4

I am looking for verification on two different but related arguments-- those above (A) and below (B) the first line line-comment here in the Q.

(A) The way HashMap is structured is:

a HashMap is a plain table. thats direct memory access (DMA).

The whole idea behind HashMap (or hashing in general) at the first place is to put into use this constant-time memory access for

a.) accessing records by their own data content (< K,V >), not by their locations in DMA (the table index)

b.) managing variable number of records-- a number of records not of a given size, and may/not remain constant in size throughout the use of this structure.

So, the overall structure in a Java Hash is:

a table: table // i`m using the identifier used in HashMap

each cell of this table is a bucket.

Each bucket is a linked list of type Entry-- i.e., each node of this linked list (not the linked list of Java/API, but the data structure) is of type Entry which in turn is a < K,V > pair.

When a new pair comes in to be added to the hash, a unique hashCode is calculated for this < K,V > pair. This hashCode is the key to the index of this < K,V > in table-- it tells which bucket this < K,V > will go in in the hash. Note: hashCode is "normalized" thru the function hash() (in HashMap for one) to better-fit the current length of the table. indexFor() is also at use to determine which bucket, i.e., cell of table the < K,V > will go in.

When the bucket is determined, the < K,V > is added to the beginning of the linked list in this bucket-- as a result, it is the first < K,V > entry in this bucket and the first entry of the linked-list-that-already-existed is now the "next" entry that is pointed by this newly added one.

//===============================================================

(B) From what I see in HashMap, the resizing of the table-- the hash is only done upon a decision based on hash size and capacity, which are the current and max. # entries in the entire hash.

There is no re-structuring or resizing upon individual bucket sizes-- like "resize() when the max.#entries in a bucket exceeds such&such".

It is not probable, but is possible that a significant number of entries may be bulked up in a bucket while the rest of the hash is pretty much empty.

If this is the case, i.e., no upper limit on the size of each bucket, hash is not of constant but linear access-- theoretically for one thing. It takes $O(n)$ time to get hold of an entry in hash where $n$ is the total number of entries. But then it shouldn't be.

__Exercise aim__: Copy everything in the HashMap post from "The whole idea" down to "(the table index)". The lines after this come from a different source than the post above.

__Data section__:
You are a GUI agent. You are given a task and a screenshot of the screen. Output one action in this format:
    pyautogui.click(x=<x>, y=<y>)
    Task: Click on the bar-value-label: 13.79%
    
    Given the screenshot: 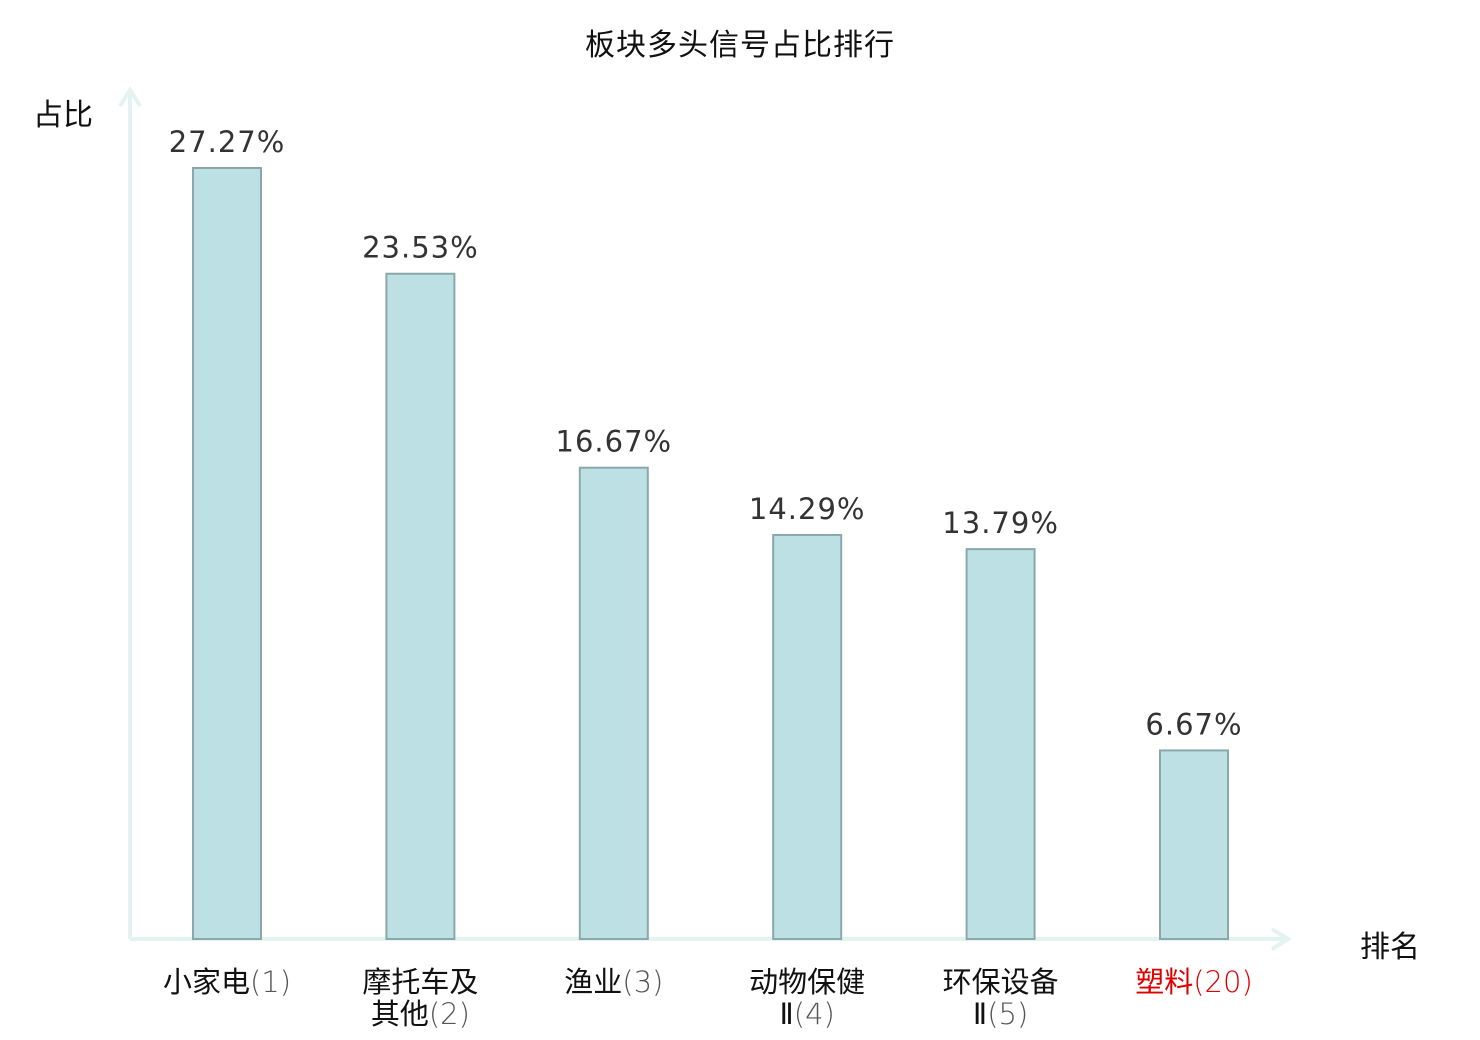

__Answer for this exercise__:
The whole idea behind HashMap (or hashing in general) at the first place is to put into use this constant-time memory access for

a.) accessing records by their own data content (< K,V >), not by their locations in DMA (the table index)